Please repeat the lines below, exactly and only, from the one that holds "Screen dimensions: 1450x964" through the one that holds "Click the AGENCY/COMPANY ISSUING CARD label".

■ Input ■
────────────────────────────────────────
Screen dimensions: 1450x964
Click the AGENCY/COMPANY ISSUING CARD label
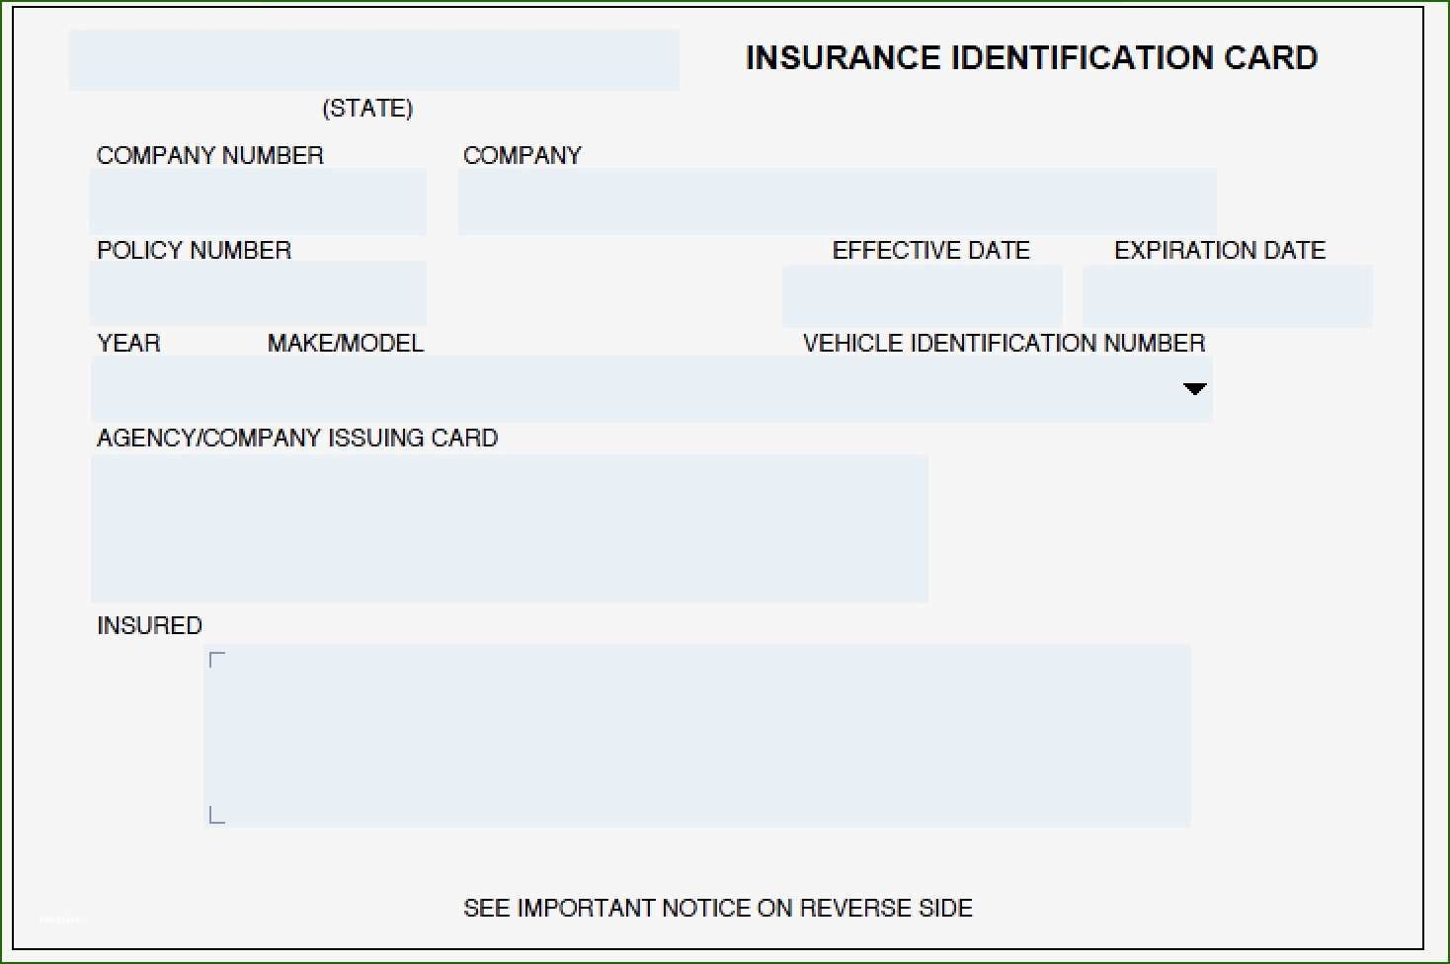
────────────────────────────────────────
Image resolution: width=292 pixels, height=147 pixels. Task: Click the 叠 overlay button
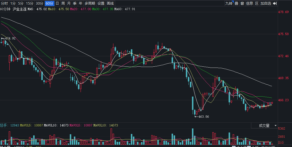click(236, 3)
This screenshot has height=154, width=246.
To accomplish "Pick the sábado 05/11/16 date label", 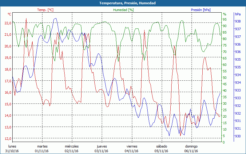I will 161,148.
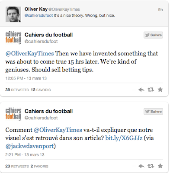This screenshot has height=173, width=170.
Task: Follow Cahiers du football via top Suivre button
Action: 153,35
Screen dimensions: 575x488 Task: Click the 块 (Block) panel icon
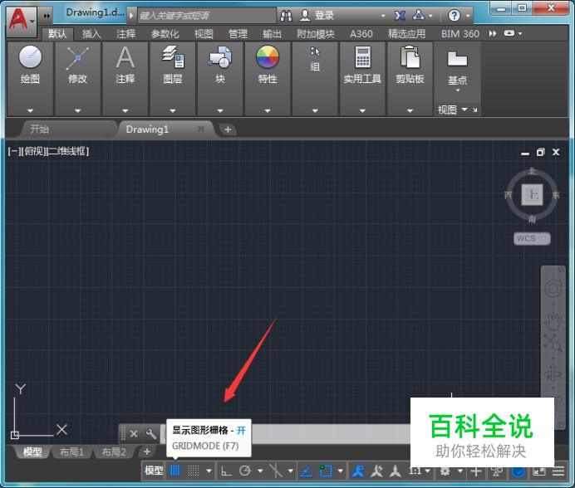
────────────────────────────────────────
■ Written answer ■
Screen dimensions: 1450x964
Click the AGENCY/COMPANY ISSUING CARD label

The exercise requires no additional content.